Oarfish live in the abyssal plain at about 6,000 feet and can get to be 60 feet in length. Their body resembles an eel, with a top (dorsal) fin that runs the length of the body. This fin undulates, propelling it along the in the water, similar to a snake.

The oarfish may have gotten its name from either the shape of its body or the shape of the spines that jut out from its pelvic fins used for navigation. It is often seen swimming vertically in the water, pointing its head straight up.

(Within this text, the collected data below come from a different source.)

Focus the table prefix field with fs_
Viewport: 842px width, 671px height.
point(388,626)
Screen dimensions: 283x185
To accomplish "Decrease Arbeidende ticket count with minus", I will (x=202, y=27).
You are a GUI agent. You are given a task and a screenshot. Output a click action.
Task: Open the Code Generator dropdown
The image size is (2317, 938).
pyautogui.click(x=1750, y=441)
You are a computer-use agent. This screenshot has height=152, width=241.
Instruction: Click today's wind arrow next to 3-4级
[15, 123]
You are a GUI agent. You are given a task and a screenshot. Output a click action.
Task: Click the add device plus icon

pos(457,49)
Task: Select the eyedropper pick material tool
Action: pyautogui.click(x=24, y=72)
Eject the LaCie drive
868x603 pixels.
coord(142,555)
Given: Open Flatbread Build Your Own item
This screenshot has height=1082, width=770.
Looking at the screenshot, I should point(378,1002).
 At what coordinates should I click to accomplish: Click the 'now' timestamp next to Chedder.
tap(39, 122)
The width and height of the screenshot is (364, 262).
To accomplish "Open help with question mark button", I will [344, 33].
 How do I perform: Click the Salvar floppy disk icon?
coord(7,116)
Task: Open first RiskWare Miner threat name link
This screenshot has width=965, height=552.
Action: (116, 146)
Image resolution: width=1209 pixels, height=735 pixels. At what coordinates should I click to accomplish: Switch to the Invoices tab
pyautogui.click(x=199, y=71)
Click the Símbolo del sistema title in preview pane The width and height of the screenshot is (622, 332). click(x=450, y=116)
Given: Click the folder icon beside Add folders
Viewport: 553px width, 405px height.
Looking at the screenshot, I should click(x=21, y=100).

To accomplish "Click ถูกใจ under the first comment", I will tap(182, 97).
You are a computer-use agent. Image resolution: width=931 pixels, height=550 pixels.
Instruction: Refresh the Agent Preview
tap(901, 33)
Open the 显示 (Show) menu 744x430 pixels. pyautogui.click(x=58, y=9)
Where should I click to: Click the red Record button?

Like many deep-sea creatures, it has large eyes that help it see well in the dark, and “lures” that hang down and off to each side, are ribbon-like and have with a yellow diamond-shaped tip. The bright yellow attracts fish, and the oarfish can then grab them with its protruding mouth.

Pink or red spiny fins extend from its head straight up in an “A” shape as a warning to predators and a type of camouflage. In the ocean, red cannot be seen easily because of the lack of light, so red to a fish that can see it means “danger!”

Is the Loch Ness Monster an Oarfish?

Some scientists are now considering the possibility that the Loch Ness Monster is an oarfish, since the size, shape, and swimming style of the oarfish are so similar to accounts of Loch Ness Monster sightings. These deep-sea fish are hardly ever seen in shallower waters, and Loch Ness is thought to be 750 feet deep.

However, oarfish have been found washed up on beaches, and do sometimes swim closer to the water surface. They are found worldwide in all tropical and temperate waters. About 300 sightings of oarfish have been recorded. This once-rare fish seems to be making its way into other water systems.

There are dozens of Loch Ness Monster sightings every year, and “"South Bay Bessie,” a North American sea monster, is reported to be living in Lake Erie’s western basin near Huron, Ohio. Lake Okanagan in Vancouver, British Columbia has a sea monster named Ogopogo.